**Extracted text:**
════════════════

Manice, a member of the Baltusrol Golf Club, was considered one of the top ten women golfers in the United States in 1901, with a strong long game and an orthodox full swing. She won the driving competition at Ardsley in 1898. She played several years at the U.S. Women's Amateur; in 1899 she was disqualified for taking advice from a caddie; in 1900 she was described as a "dark horse". In 1901, she lost in the semi-finals to the eventual champion, Genevieve Hecker. She lost at the Nationals again in 1902. She won the Women's Metropolitan Golf Association Championship at the Apawamis Club for three straight years, from 1902 to 1904. In 1902 she also won a championship in Florida. In 1904 she was president of the Women's Metropolitan Golf Association.

Manice was also an amateur swimmer, sailor, and tennis player. "'Sportswoman' is a term that does not appeal to me," she told a newspaper in 1904, "but it seems inevitable in these days, to describe the women who find health and rational enjoyment in open-air games." In 1905, Manice experienced health problems described as "extreme nervousness," attributed to her golfing. She sailed to Europe for rest and recovery, and announced that she would never play golf again. However, she played again in 1906 and in inter-city competition in 1909.

== Personal life ==
Caroline Fraser married stockbroker Edward Augustus Manice in 1891. Their daughter, Dorothy Jean, was born in 1892. In December 1905, Caroline Manice was injured in a fatal automobile accident in Flushing, New York.

Caroline Fraser Manice was widowed in 1925 and died at 57 in 1929. In 1937, her daughter, Dorothy J. Manice, founded the Titleholders Championship, one of the early tournaments for women professional golfers in the United States.

════════════════

**Records provided:**
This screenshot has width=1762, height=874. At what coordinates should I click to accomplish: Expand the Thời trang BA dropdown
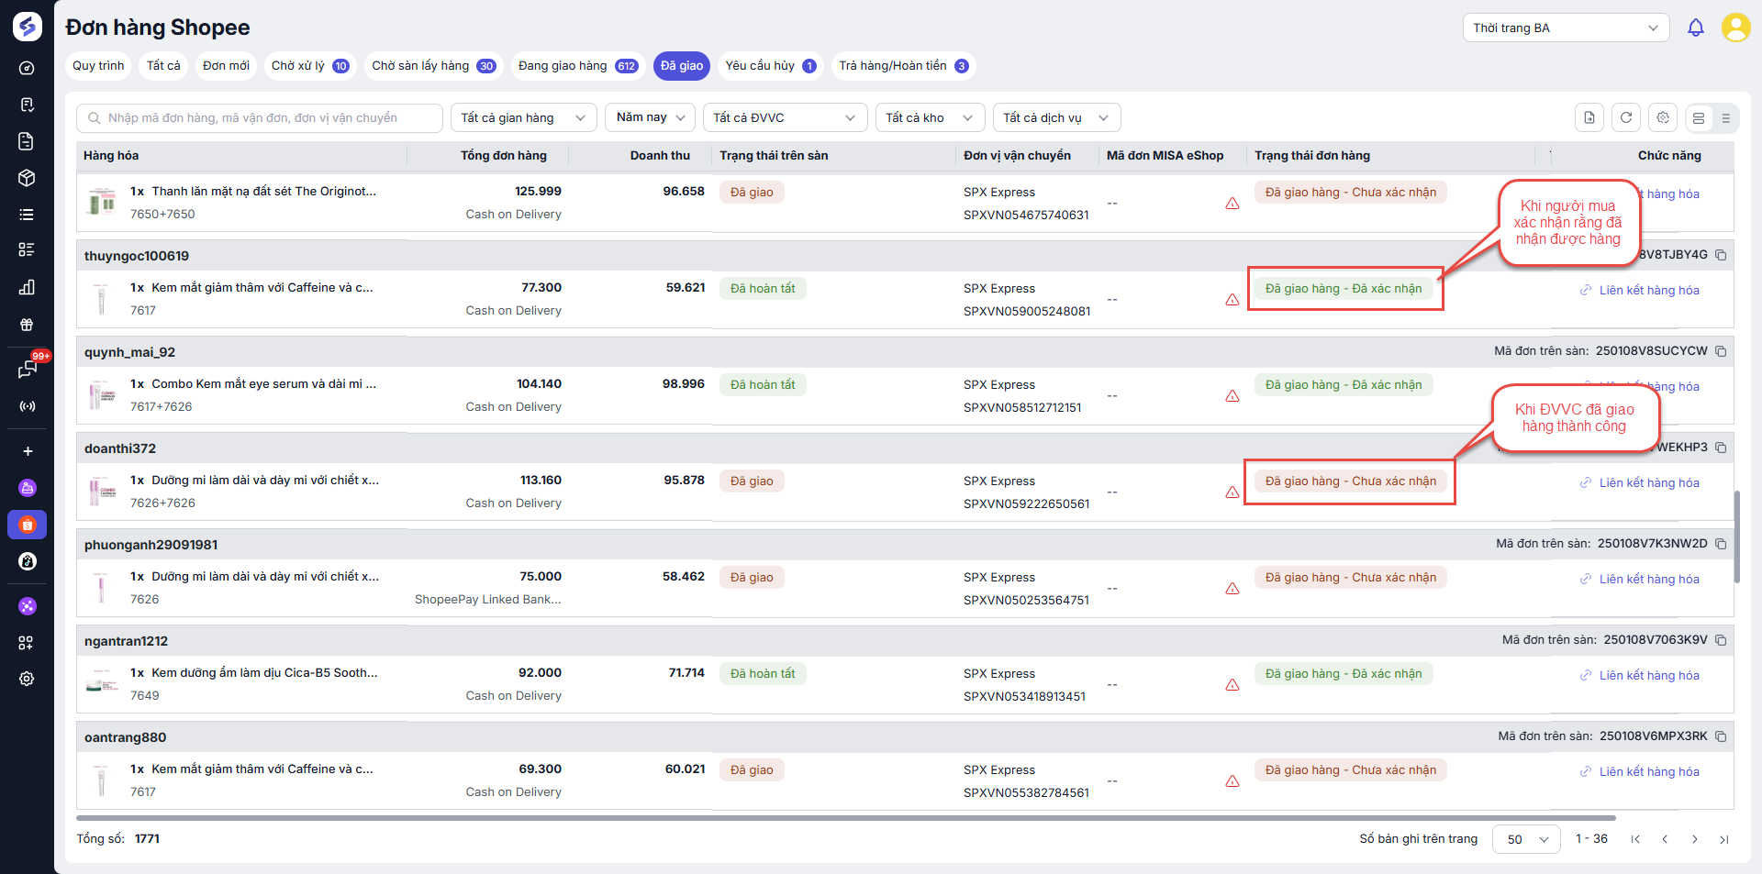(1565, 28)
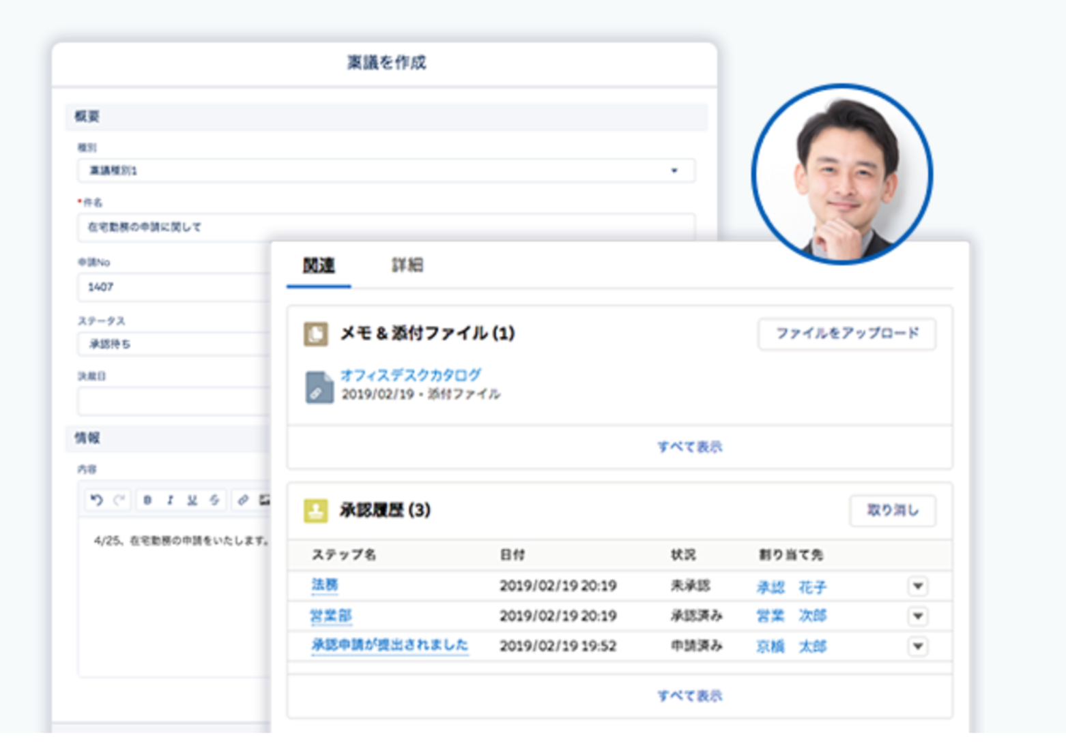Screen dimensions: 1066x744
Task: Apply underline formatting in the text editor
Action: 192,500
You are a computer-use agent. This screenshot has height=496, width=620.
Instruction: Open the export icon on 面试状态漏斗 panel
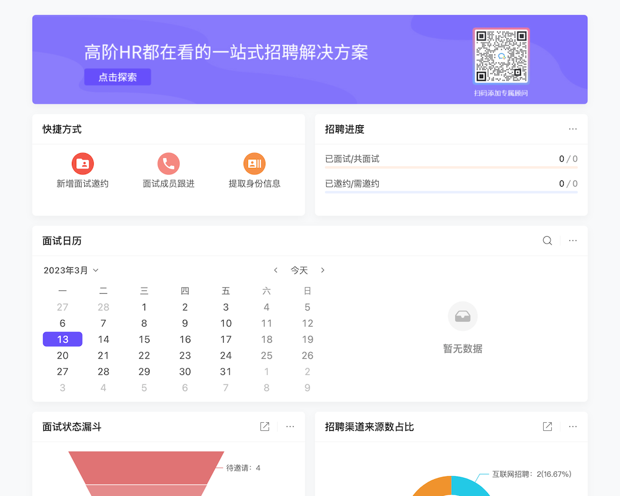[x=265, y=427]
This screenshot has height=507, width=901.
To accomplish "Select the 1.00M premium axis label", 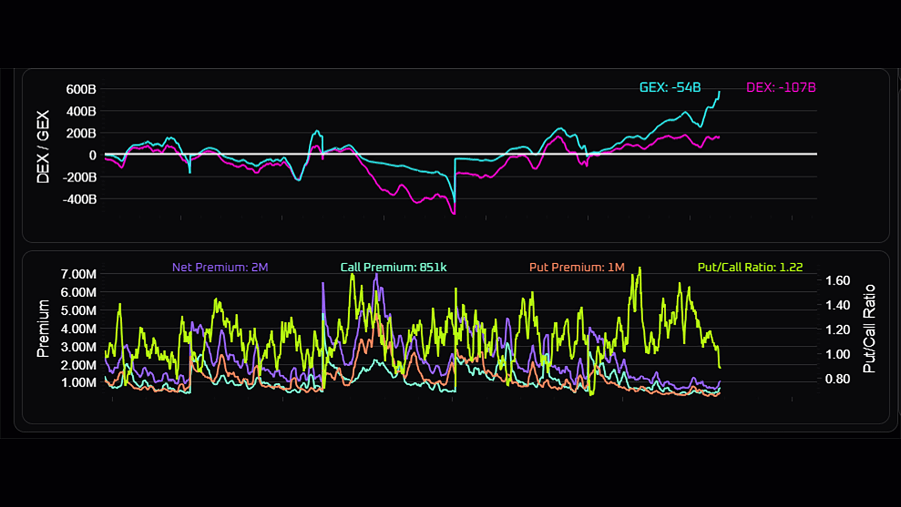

════════════════

**Questions:**
[a] Using the Caroline Fraser Manice text, decide whether each statement agrees with it. Answer yes or no for each, and quote the exact words from the text that settle it.
(i) Manice won the driving competition at Ardsley in 1898.
(ii) Manice won the U.S. Women's Amateur in 1901.
(iii) Manice's daughter founded the Titleholders Championship in 1937.
[b] According to the Caroline Fraser Manice text, at which club did Manice win the Women's Metropolitan Golf Association Championship?
[c] List every sport other than golf that the Caroline Fraser Manice text says she took part in as an amateur.
The records are separate material and have nothing to do with the Caroline Fraser Manice text.

**Written answers:**
[a]
(i) Yes: "She won the driving competition at Ardsley in 1898."
(ii) No: "In 1901, she lost in the semi-finals to the eventual champion, Genevieve Hecker."
(iii) Yes: "In 1937, her daughter, Dorothy J. Manice, founded the Titleholders Championship"

[b] At the Apawamis Club.

[c] Swimming, sailing and tennis.